BEGIN Passage to read

Ore. Woman Accused Of Killing Baby Says She Lied

Published February 1, 2012 9:54PM (EST)

EUGENE, Ore. (AP) — A Springfield woman accused of killing her newborn son has taken the stand to testify that her pregnancy was a charade and she confessed to the crime to avoid exposing the lie.

Angelica Swartout testified Tuesday that she wore baggy fleece all summer long in 2010. She demonstrated from the witness stand how she pushed out her belly to fake a pregnancy that was bringing her attention from her family.

The 24-year-old hotel clerk is accused of smothering the child in an employee bathroom and putting the remains in a garbage can. No body has been found.

Swartout testified that she went along with police during questioning in which she tearfully confessed to delivering and smothering the baby, the Eugene Register-Guard (http://bit.ly/xh9HIO) reported. Otherwise, she said, she'd have to tell her family she had lied about the pregnancy.

Swartout said she initially told family members, truthfully, she'd had a positive home pregnancy test while living out of state in early 2010.

Feeling "scared and unsure," she said, she accepted an invitation from a sister to come home to Springfield.

END Passage to read

▶ Your goal:
Please answer these questions from the news report above:
(a) What is Angelica Swartout's age?
(b) What did she say she wore all summer long in 2010?
(c) Who invited her to come home to Springfield?

BEGIN Excerpted data

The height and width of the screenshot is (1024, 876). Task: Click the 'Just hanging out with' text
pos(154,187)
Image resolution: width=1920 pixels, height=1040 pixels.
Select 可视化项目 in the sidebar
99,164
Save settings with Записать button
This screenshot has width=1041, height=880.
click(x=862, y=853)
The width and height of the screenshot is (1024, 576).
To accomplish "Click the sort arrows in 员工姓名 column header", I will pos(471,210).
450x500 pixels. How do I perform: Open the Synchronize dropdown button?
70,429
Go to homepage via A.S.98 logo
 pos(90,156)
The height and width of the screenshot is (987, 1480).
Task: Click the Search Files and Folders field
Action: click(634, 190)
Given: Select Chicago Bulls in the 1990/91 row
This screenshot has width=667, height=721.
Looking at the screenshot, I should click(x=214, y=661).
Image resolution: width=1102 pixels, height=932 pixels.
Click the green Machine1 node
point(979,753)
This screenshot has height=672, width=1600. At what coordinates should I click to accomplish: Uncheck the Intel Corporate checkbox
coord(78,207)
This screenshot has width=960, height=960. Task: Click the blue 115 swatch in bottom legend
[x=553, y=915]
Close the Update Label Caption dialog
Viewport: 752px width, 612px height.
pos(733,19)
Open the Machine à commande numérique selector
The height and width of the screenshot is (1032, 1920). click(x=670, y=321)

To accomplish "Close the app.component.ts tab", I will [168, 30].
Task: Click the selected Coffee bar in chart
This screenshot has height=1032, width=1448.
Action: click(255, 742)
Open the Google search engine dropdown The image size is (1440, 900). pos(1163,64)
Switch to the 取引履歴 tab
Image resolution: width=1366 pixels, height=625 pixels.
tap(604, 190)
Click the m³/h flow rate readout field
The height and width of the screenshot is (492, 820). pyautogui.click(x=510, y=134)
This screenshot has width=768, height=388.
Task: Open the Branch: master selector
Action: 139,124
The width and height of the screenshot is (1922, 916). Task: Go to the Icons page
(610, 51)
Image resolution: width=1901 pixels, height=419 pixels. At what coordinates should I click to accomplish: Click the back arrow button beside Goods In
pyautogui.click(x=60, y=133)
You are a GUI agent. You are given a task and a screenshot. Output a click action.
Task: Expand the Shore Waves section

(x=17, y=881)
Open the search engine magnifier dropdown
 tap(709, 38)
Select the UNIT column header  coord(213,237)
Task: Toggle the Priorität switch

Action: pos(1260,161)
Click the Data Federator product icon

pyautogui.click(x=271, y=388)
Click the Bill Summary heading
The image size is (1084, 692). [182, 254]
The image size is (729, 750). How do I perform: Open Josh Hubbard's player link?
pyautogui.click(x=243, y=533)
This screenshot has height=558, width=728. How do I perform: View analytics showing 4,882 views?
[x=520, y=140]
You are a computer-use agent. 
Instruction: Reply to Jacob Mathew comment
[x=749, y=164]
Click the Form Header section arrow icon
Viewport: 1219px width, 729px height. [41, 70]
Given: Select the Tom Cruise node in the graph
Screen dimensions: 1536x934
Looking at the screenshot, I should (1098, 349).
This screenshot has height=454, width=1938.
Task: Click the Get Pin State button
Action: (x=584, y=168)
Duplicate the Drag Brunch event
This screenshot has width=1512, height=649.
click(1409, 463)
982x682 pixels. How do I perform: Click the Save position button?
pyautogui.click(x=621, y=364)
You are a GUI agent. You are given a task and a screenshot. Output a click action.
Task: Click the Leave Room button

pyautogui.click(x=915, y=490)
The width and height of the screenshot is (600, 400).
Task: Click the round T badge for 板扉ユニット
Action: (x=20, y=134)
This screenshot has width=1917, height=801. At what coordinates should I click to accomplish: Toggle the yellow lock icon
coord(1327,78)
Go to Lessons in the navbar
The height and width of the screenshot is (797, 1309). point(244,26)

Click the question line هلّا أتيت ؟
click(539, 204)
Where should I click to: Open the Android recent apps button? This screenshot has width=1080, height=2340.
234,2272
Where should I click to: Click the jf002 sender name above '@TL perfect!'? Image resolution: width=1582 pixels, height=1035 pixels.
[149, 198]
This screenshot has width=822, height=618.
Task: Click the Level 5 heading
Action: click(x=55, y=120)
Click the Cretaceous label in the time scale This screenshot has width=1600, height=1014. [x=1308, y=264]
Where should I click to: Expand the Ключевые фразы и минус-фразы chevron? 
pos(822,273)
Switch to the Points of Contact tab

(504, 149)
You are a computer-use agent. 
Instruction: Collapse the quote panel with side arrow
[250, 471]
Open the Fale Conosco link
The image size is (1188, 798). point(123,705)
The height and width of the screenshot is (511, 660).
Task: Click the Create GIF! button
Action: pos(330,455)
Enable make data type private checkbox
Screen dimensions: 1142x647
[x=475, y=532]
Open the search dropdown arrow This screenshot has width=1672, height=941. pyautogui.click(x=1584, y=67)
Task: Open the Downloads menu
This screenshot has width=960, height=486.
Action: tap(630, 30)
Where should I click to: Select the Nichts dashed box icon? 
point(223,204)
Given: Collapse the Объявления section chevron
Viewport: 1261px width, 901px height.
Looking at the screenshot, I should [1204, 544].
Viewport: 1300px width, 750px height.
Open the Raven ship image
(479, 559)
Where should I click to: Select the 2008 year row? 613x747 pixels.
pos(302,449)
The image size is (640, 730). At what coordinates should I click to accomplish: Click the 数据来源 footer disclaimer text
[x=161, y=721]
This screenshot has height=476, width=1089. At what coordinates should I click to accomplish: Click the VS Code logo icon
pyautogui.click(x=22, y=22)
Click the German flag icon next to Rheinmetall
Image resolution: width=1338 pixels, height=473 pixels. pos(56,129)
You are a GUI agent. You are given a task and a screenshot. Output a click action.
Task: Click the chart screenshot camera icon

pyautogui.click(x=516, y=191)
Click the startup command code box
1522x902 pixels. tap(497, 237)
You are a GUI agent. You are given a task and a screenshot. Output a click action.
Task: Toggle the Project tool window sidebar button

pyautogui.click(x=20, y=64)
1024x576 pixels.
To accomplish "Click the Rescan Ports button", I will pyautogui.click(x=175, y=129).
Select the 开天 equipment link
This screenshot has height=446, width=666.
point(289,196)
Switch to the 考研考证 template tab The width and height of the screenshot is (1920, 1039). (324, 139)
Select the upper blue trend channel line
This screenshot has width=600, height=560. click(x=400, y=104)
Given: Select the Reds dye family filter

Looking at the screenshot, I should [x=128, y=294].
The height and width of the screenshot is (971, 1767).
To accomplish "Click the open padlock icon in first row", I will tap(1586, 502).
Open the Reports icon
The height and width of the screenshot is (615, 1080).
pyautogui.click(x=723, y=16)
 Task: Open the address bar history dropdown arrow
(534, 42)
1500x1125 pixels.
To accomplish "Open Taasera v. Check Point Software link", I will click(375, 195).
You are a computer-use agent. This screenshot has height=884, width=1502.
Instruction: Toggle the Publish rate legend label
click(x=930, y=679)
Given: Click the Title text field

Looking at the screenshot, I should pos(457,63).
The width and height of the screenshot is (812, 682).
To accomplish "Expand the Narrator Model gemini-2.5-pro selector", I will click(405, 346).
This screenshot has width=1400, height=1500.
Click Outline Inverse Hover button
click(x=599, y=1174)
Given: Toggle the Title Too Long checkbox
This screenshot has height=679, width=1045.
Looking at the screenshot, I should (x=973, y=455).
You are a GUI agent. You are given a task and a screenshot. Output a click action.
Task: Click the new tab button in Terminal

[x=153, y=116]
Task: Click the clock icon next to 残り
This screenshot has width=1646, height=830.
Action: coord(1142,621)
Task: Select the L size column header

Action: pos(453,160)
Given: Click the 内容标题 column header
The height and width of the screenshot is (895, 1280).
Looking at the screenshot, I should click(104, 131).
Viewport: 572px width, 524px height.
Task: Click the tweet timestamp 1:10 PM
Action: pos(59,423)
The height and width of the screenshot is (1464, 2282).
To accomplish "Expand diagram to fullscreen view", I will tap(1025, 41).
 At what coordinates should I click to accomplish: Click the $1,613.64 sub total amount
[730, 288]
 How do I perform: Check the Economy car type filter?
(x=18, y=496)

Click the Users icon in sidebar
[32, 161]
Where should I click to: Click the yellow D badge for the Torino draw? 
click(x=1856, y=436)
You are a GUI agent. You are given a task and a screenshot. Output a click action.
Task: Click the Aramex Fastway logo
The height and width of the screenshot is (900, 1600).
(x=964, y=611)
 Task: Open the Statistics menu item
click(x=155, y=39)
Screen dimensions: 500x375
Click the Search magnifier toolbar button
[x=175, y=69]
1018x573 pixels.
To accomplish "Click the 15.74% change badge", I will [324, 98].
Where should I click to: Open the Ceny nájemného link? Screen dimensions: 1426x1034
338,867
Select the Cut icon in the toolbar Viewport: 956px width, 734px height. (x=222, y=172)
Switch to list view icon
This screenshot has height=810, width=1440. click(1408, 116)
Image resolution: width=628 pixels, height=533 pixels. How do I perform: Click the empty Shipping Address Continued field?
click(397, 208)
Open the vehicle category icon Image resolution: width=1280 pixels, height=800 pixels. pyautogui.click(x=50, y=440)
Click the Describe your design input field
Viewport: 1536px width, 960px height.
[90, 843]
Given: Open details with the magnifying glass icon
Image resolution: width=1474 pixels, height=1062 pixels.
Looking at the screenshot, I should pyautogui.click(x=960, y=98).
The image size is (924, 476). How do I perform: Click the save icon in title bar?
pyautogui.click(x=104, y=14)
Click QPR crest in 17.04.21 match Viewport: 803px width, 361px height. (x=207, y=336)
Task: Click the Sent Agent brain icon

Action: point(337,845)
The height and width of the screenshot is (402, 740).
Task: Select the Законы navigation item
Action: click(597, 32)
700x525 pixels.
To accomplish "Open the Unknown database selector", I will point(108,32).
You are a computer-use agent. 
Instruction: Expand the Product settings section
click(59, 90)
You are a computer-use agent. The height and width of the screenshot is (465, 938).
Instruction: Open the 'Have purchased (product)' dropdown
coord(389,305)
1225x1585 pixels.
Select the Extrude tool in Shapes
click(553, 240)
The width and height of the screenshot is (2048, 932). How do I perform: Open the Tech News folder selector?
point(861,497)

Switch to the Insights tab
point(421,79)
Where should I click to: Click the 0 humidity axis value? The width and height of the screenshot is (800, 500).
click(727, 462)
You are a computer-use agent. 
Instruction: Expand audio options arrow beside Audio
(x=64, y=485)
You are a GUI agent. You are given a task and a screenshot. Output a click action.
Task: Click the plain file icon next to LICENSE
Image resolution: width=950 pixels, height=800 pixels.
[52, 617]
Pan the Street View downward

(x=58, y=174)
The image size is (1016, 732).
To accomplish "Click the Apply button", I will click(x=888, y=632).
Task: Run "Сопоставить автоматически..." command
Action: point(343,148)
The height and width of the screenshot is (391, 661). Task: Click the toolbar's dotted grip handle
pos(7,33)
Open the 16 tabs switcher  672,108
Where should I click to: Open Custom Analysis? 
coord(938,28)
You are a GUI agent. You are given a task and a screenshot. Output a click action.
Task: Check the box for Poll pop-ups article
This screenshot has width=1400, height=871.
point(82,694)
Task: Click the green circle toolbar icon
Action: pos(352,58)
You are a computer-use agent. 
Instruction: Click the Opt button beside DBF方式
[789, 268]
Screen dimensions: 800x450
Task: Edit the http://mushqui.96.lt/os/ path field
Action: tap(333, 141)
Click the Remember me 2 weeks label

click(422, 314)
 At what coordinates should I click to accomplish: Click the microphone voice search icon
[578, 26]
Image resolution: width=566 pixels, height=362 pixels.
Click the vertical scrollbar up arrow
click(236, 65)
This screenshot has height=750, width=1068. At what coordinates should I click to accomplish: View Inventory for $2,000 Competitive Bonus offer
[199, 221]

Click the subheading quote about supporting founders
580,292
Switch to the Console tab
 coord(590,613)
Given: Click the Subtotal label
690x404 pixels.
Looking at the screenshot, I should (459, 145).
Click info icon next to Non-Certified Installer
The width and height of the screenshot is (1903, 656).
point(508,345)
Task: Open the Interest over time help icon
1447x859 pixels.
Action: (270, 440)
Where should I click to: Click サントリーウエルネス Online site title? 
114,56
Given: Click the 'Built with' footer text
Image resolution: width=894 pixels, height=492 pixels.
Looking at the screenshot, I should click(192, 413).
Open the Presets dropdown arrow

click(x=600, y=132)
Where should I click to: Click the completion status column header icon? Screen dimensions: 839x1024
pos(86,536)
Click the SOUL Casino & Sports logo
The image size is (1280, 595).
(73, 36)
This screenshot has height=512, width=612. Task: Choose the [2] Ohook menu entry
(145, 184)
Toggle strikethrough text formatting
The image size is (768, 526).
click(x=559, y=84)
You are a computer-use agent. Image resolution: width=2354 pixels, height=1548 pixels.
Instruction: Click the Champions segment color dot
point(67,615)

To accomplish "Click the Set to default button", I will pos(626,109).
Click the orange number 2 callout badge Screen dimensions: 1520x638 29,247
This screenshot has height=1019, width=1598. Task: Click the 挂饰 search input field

END Excerpted data

▶ Output of the task:
(a) 24
(b) Baggy fleece
(c) A sister